Guardaba cada sensación en su interior, manteniéndola viva para poder recuperarla por la noche, cuando, liberada del asedio del mundo exterior, podía disfrutarla en la intimidad de su dulce y escondida soledad.
Eran sensaciones sin nombre. Desprovistas de la incómoda materialidad de la vida real, pero auténticas, completas y profundas. Sensaciones que llegaban hasta el fondo del alma, que removían sus emociones y alimentaban su espíritu.

Muchas veces me he preguntado si una actividad tirando a prosaica, como la publicitaria, sería capaz de copiar el modelo de la amiga del amigo de mi amigo, para utilizarlo como método de trabajo habitual o, al menos, como recurso creativo específico para esas ocasiones en las que la emocionalidad es más necesaria que la razón pura, cuya crítica está en permanente controversia intelectual desde que el filósofo alemán iniciara el debate, hace ya más de dos siglos.
La respuesta que flota en el ambiente (en el viento, que diría Bob Dylan) es positiva, aunque muchos confunden sensaciones con vulgaridades sensoriales y emociones con banalidades temporales.

En la vida, en cuyo espejo se mira la publicidad, ocurre lo mismo. Hay quien, de tanto falsear sus emociones, produce un descalabro sensorial en cadena que conduce a la miseria espiritual. Porque, aunque no seas coleccionista, las sensaciones anónimas que nos conmueven de verdad, imprimen carácter, en mayor o menor medida, dependiendo del grado de sinceridad con el que nos entreguemos a ellas.
Una conocida de la amiga del amigo de mi amigo, por ejemplo, era experta en falsificar sensaciones. Las convertía de buenas a malas (y viceversa) con gran profesionalidad e impecable esmero, hasta el punto de resultar irreconocibles para quienes las habían vivido en primera persona.
Los falsarios emocionales viven en permanente precariedad moral y solo los muy avezados son capaces de mantener el tipo de cara a la galería. La indiferencia fingida, sin ir más lejos, es muy difícil de controlar en esos momentos de soledad pública, en los que la claque ha dejado de aplaudir.

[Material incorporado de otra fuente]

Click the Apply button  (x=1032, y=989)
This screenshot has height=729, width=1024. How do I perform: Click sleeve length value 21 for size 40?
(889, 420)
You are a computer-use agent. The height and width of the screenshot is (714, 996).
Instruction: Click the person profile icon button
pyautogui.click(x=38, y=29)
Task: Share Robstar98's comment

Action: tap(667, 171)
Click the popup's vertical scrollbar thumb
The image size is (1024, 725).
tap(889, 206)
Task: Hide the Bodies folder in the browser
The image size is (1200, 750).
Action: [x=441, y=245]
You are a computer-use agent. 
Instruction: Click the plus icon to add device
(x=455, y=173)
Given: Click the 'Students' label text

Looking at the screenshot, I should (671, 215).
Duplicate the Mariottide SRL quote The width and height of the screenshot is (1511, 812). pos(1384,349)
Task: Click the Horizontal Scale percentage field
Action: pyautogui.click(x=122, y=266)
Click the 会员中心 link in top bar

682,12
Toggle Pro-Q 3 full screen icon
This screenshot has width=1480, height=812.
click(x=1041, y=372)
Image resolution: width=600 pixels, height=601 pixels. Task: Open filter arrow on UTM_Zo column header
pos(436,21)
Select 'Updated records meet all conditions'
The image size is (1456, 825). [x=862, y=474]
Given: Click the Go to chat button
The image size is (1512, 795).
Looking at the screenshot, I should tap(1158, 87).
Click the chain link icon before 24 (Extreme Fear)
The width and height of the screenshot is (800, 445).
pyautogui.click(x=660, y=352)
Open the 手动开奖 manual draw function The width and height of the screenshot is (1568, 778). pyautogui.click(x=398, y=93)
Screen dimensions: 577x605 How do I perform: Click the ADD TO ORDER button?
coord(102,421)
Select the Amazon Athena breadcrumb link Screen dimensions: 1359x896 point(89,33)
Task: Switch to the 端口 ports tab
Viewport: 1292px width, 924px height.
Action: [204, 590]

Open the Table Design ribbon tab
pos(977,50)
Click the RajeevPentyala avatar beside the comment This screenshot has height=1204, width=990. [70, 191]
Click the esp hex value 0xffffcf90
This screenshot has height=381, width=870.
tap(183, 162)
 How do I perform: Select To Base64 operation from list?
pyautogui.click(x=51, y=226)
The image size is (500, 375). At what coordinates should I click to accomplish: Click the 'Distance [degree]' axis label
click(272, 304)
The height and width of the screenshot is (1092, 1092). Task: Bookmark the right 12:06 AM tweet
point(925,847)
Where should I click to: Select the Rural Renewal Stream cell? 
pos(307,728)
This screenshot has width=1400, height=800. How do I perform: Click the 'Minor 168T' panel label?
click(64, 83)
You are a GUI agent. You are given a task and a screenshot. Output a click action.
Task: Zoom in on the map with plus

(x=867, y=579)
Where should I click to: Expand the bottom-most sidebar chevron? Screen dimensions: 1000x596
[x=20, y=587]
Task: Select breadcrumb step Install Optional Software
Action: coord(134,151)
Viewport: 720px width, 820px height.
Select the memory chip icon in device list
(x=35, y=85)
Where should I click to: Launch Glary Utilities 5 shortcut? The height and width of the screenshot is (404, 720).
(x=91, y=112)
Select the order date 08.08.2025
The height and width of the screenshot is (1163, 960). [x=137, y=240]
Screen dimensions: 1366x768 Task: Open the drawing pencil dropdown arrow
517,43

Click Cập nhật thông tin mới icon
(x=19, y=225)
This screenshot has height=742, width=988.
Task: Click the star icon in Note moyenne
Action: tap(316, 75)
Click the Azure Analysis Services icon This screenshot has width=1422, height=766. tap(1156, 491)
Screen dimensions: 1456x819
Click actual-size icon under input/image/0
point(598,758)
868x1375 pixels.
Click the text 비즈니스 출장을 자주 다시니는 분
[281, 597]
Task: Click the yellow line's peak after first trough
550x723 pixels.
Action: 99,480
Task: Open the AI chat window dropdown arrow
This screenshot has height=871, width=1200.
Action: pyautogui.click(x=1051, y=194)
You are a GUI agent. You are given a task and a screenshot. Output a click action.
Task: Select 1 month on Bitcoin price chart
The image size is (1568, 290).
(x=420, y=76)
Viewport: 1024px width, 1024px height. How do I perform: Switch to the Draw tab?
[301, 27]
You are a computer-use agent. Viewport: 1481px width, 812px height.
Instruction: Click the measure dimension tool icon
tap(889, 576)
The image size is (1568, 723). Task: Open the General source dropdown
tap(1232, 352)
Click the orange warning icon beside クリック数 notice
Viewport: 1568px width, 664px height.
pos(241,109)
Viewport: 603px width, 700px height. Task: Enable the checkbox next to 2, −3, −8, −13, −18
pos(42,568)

Me cuentan que también hay un mercado de sensaciones falsificadas de segunda mano. Parece ser que algunas se cotizan bien, pero la mayoría acaban en el top manta emocional y tienen poca salida. La otra noche, los colegas de la conocida de la amiga del amigo de mi amigo vieron unas cuantas esparcidas sobre un tapiz callejero remendado de sonrisas. La más repetida, por lo visto, era una versión pirateada de la novela de Sagan, en la que la tristeza se disfrazaba de alegría maquillada con intereses cenicientos.

No importa. Todos los falsificadores del mundo no serán suficientes para esconder esas sensaciones que se nos enredan por dentro y se quedan engarzadas en nuestra vida. Sensaciones anónimas que colorean nuestras emociones y hacen posible que nunca sea demasiado tarde para volver a sentir que detrás de cada invierno asoma una nueva primavera.

martes, 19 de octubre de 2010

Eficacia probada

En publicidad, el término eficacia es siempre redundante.
La eficacia es un fin, mientras que la creatividad es un medio. Y, si entendemos bien el concepto creatividad, me atrevería a decir que es, casi, el único medio eficaz en sí mismo. Hay otros medios, claro, como el dinero, pero suelen estar reñidos con la economía de recursos exigida por la verdadera capacidad de lograr el efecto que se desea, que siempre incluye hacerlo con el menor esfuerzo financiero posible.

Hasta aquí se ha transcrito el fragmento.